OBJECTIVE - Count how many of the lines below contain the word "Select", and reply with only that number.

DATA TO USE -

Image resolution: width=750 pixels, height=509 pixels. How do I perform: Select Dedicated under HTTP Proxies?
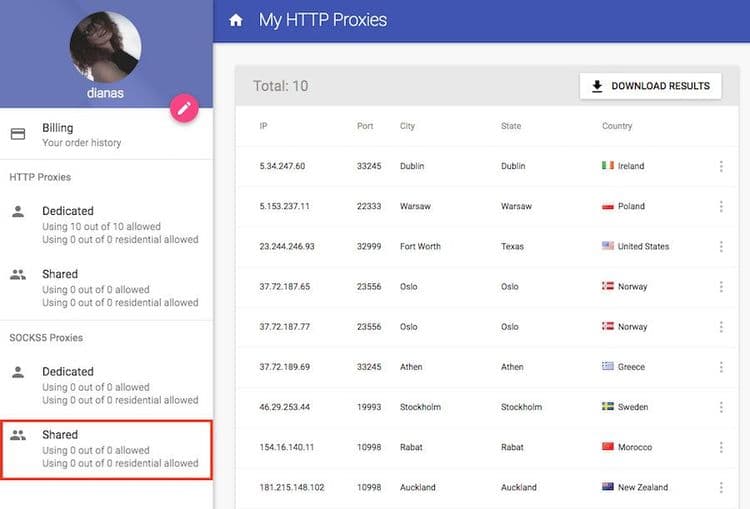pyautogui.click(x=68, y=212)
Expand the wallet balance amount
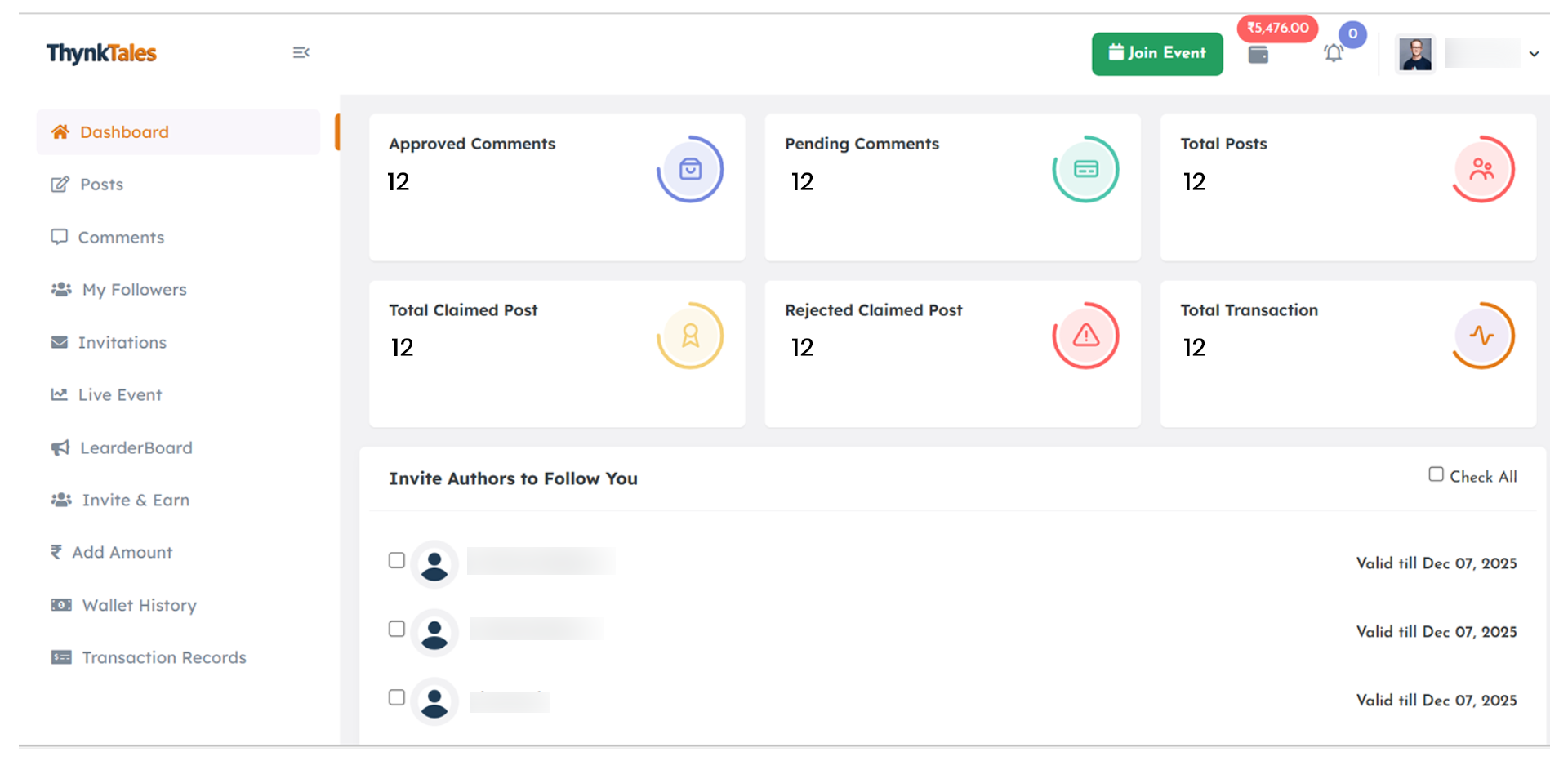 point(1277,28)
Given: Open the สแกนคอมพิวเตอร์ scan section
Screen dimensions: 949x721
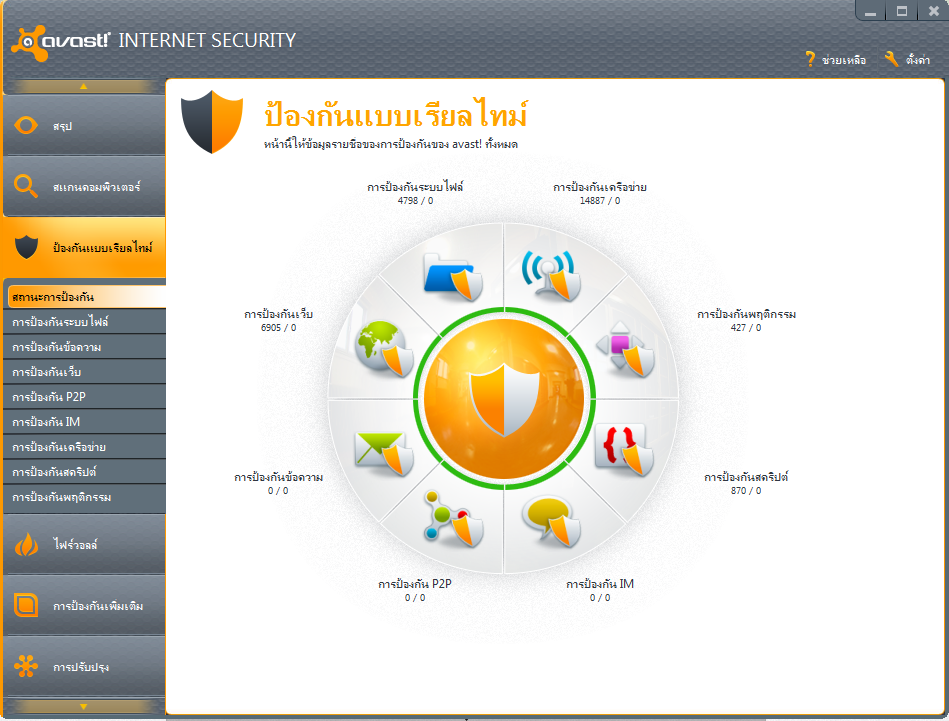Looking at the screenshot, I should click(84, 186).
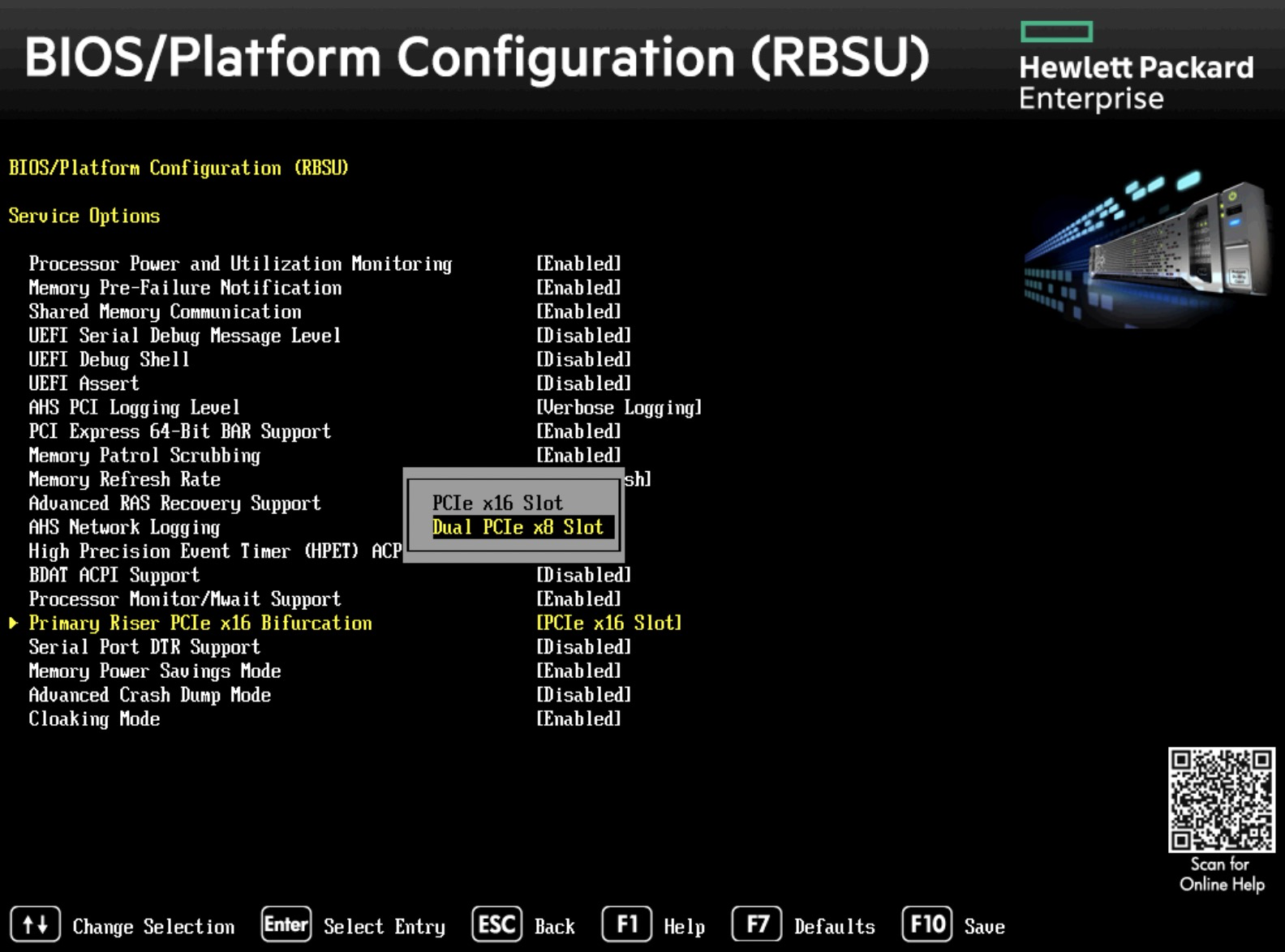This screenshot has height=952, width=1285.
Task: Click the F1 Help key icon
Action: pyautogui.click(x=626, y=925)
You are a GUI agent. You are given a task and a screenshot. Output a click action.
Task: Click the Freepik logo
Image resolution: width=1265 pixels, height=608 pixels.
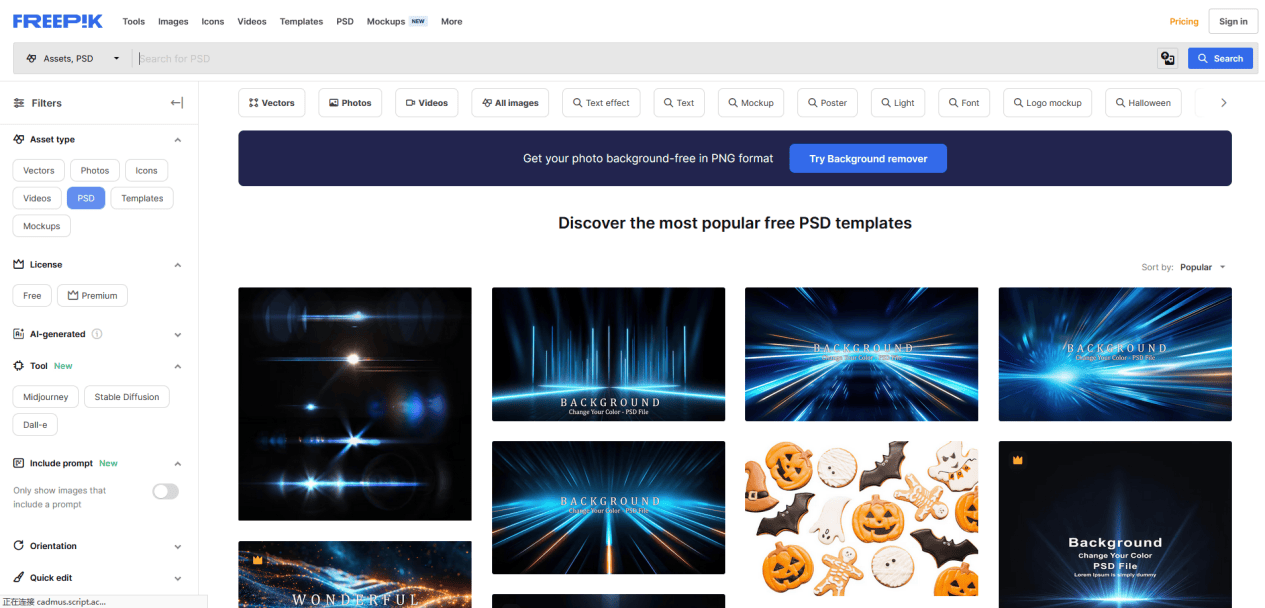58,21
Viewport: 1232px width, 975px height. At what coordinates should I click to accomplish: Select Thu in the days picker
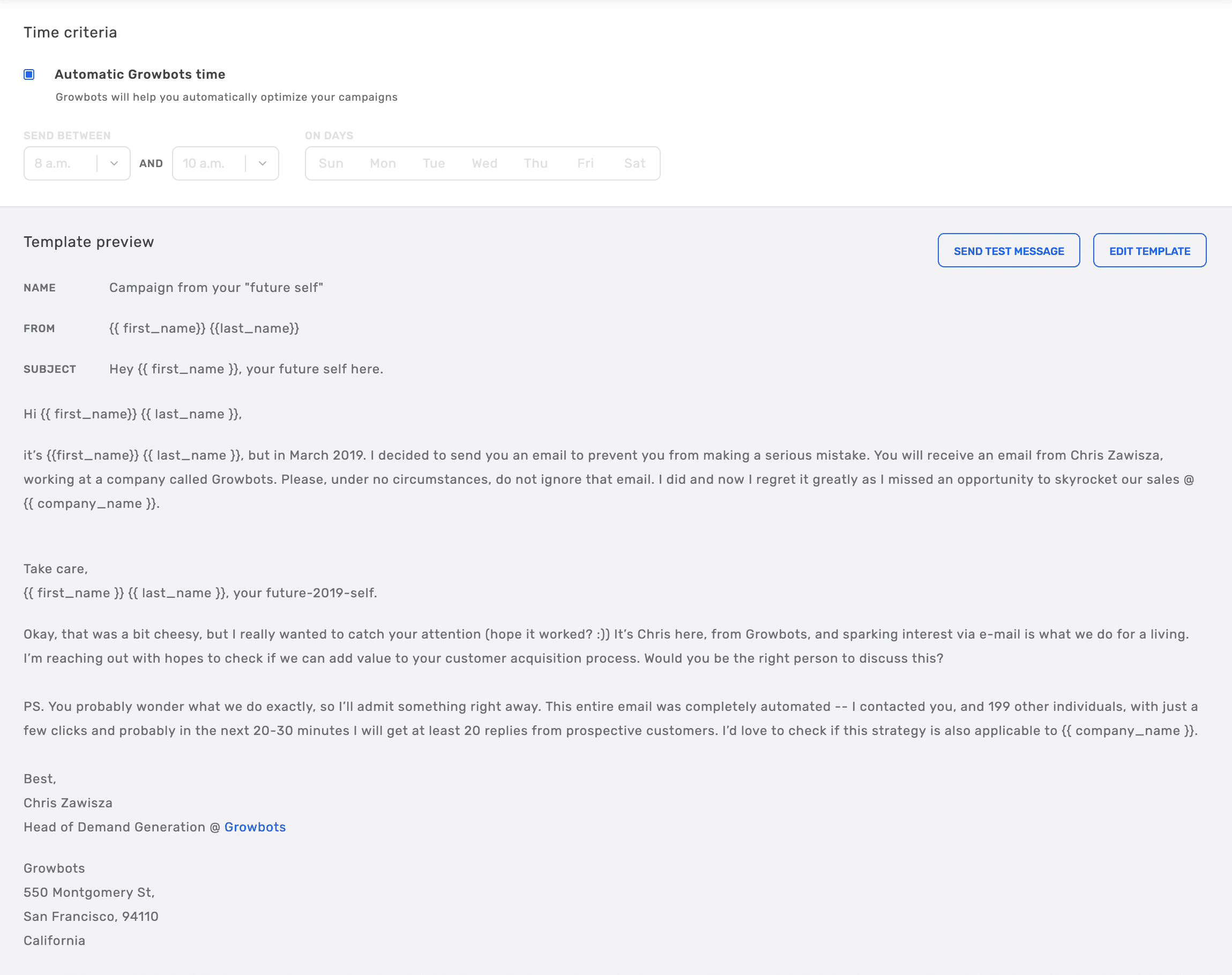tap(536, 163)
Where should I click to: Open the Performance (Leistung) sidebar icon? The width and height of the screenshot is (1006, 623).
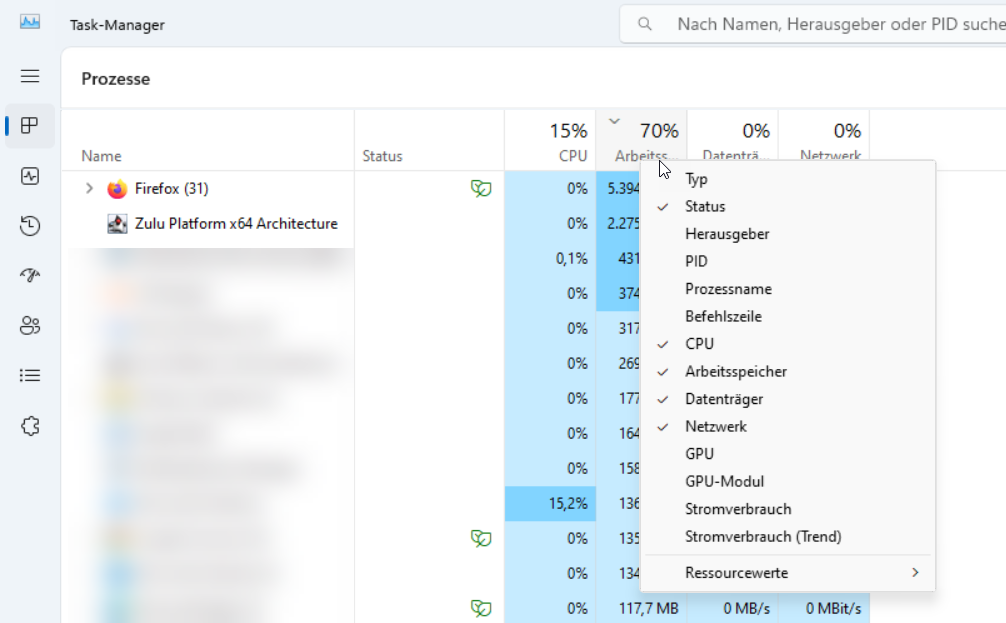(x=30, y=176)
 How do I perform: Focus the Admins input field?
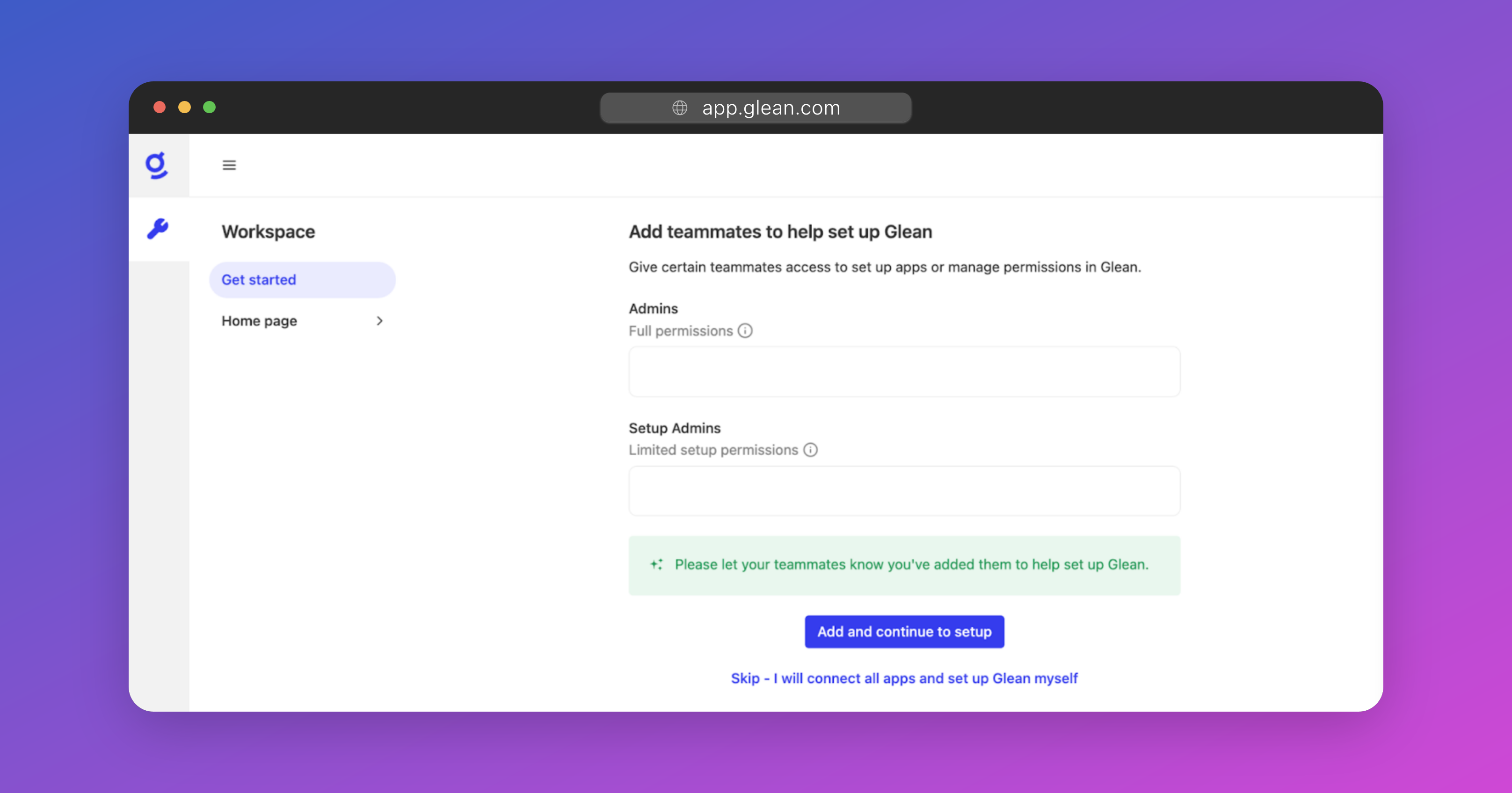(904, 372)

EXPECTED ANSWER - 2